2023-07-16 21:23:05 | 行ったもの(美術館・見仏)

 三連休の土日を使って、弾丸ツアーで関西の展覧会を見て来た。土曜が祇園祭・前祭の宵々山に当たっていたので、本格的に人出が多くなる前に少し見てまわった。2021年は後祭だったので、前祭の山鉾を見るのは久しぶりである。

 八坂神社に近いあたりでは、四条通りのアーケードに、ご神紋をあしらった丈の短い幕が張り渡されていた。白と黒の色合いなのが、ピリッとした神事らしくてよい。

 四条通りの月鉾。むかしはけっこう気楽に鉾に上がらせてもらったのだが、今年はどこも順番待ちの長い列ができていたのであきらめた。

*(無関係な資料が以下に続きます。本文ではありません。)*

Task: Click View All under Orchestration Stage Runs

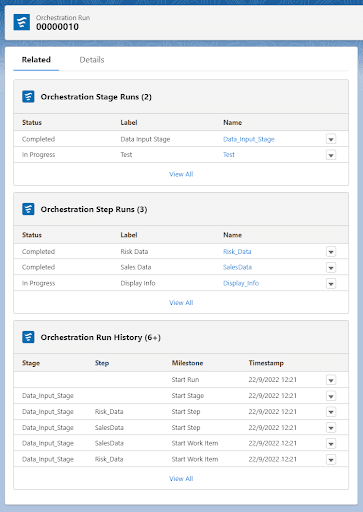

ご神体や懸装品を公開する会所への入場も(コロナ対策の意味もあって)制限しているところが多かったように思う。

 私の大好きな蟷螂山。

 しかし、粽、Tシャツ、扇子、全て完売だった。Tシャツは、毎年、デザインが変わるらしいのだが、来年もこれを継続販売してくれないかなあ。欲しい。

 船鉾も好きだ。2014年に復活した大船鉾よりもひとまわり小さいが、京都の狭い路地に現れると全く左右に余裕がない。舳先の金色の鷁(げき)がカッコいい。

 船尾の舵は黒漆塗螺鈿の飛龍文。飛龍というより、龍の分類でいうと応龍かな。

 祇園祭のときは、町名が腑に落ちる。ここは船鉾町。

 ニュースによれば、宵々山の人出は28万人だったそうだ。う~ん、今年はコロナ明けで仕方ないが、もう少し加熱がおさまってくれることを望む。私は暗くなる前に離脱して、昨夜は奈良泊まりだった。